Dan discovered many similarities between his home Cape Fear River and the Orotoy River in Columbia.
When I received an email announcement regarding the U.S. Department of State's Legislative Fellowship Program, I was knee-deep in the final weeks of finishing the Masters of Public Administration Program at UNC Wilmington. Reading through the specifics of the program, I knew that I shouldn't let this opportunity pass by.
Partners for the Americas administers the program, which connects professionals from the United States with South American counterparts. The fellowship gave me the opportunity to focus on an area that is of particular interest to me - developing government policy to further effective conservation.

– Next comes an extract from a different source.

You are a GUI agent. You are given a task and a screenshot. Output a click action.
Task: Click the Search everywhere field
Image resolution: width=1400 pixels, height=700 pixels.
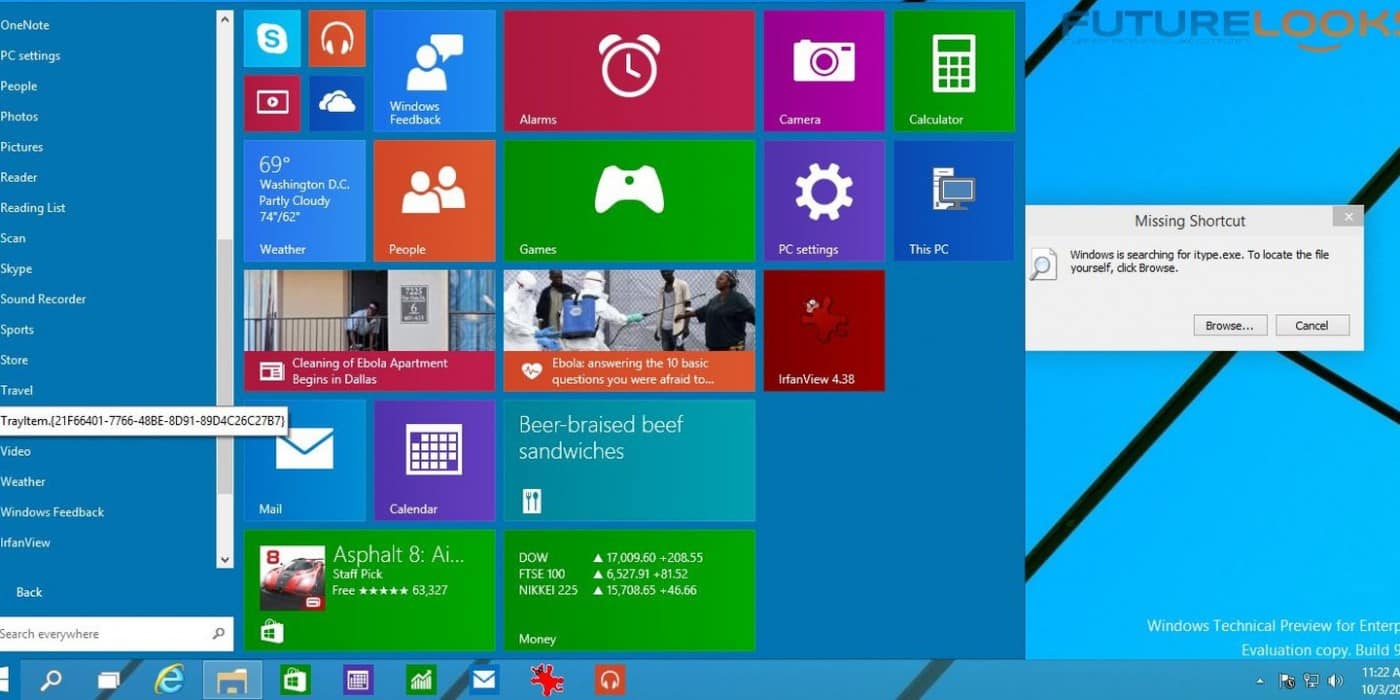tap(105, 634)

A month after I submitted the application, I was notified that that I would be traveling to Bogota, Colombia for three weeks to work with the Alexander von Humboldt Institute for Biological Resources. The Humboldt Institute is a nonprofit organization that functions as an independent, nonregulatory branch of the federal government. It collects information on biodiversity and uses that research to make policy recommendations to the government.
One of my first impressions of Colombia was its progressive mindset that healthy ecosystems contribute to healthy people. In the United States, the concept of "ecosystem services" – nature’s benefits to people - is relatively new, but it has been a part of the Columbian constitution since 1994.

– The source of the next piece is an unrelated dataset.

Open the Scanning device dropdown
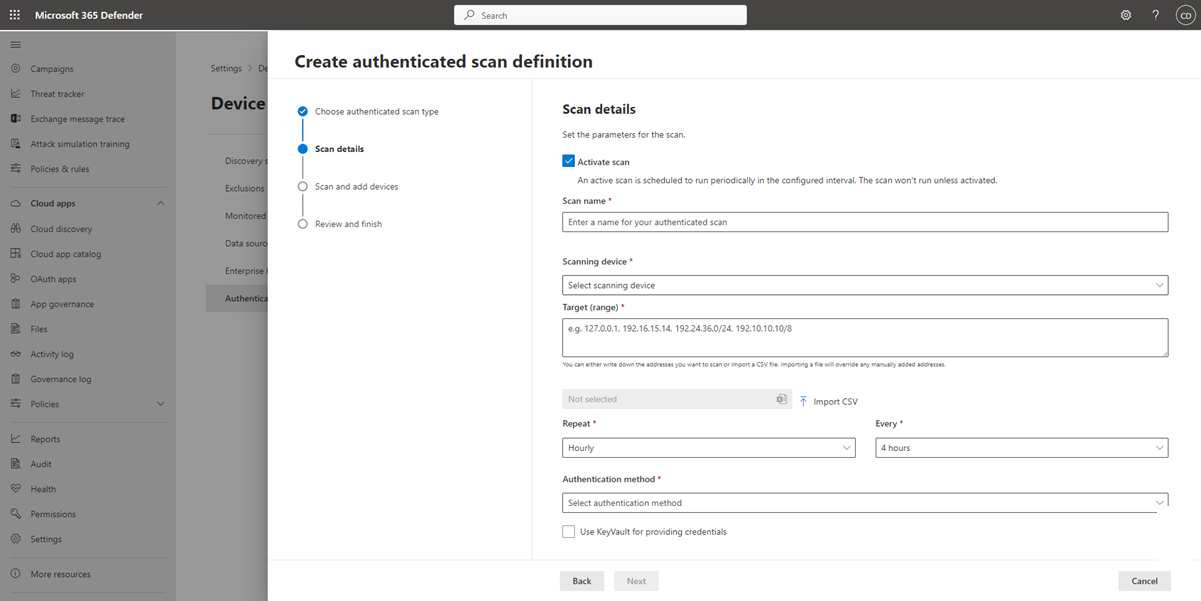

My counterpart at the Humboldt Institute Sergio Penaloza and I developed a work plan. I would work on two initiatives: developing the annual "State of Nature" report and participating in a watershed improvement project in the Llanos region.

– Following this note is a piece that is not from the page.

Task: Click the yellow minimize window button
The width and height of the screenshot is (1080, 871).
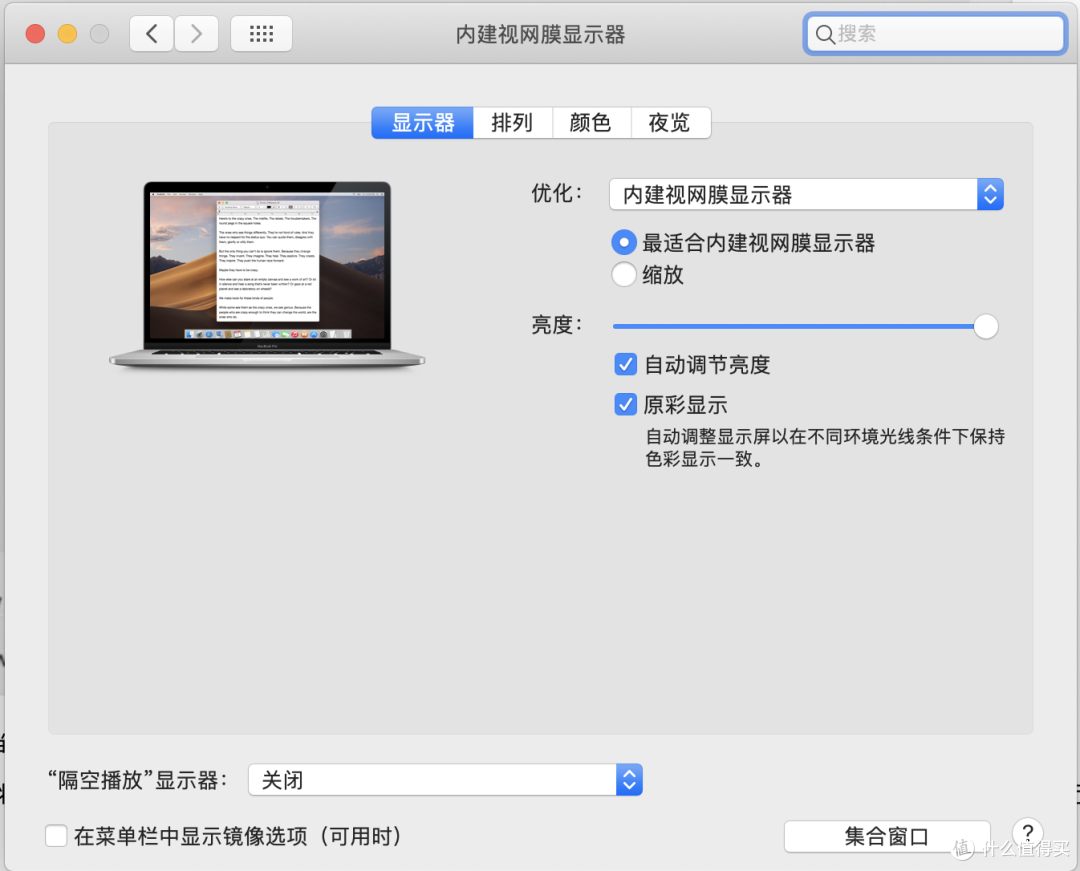Action: click(67, 34)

The State of Nature report is a critical document that identifies trends in the health of the country's species and ecosystems. The challenge is to translate complex biological data for laymen’s use. I drew upon my experiences with developing biological indicators for TNC's conservation action plans to help develop measures to determine if Columbia’s management of federal reserves is protecting biodiversity.
The second initiative was a project on the Rio Orotoy in the Llanos region. This extremely diverse area of Colombia has been beset by land use changes including petroleum extraction, palm oil production and cattle grazing. A pilot project is being developed in the watershed to protect the health of the flora and fauna living in the water as well as the benefits that water provides to people such as drinking water.
I drew on my work with the Cape Fear River Partnership to inform this work. In the Cape Fear, we are working to improve migratory fish habitat by removing barriers to upstream migration and we are looking at how land use changes have affected the water quality. The two project sites are eerily similar, with fish passages blocked by man-made obstructions and algal blooms fueled by nutrients that are largely the result of changes in land use, particularly agriculture.
My experience working as a Legislative Fellow was humbling. There is a learning curve with any new organization and operating in a second language curtailed how effective I could be in such a short period of time. That said, the opportunity was eye-opening as the ecosystems, agencies and politics may vary, but more often than not the measures, strategies and solutions are similar. Conservation is global – We can’t just work within state or national boundaries – we must work together across jurisdictions – sharing our experiences and lessons learned.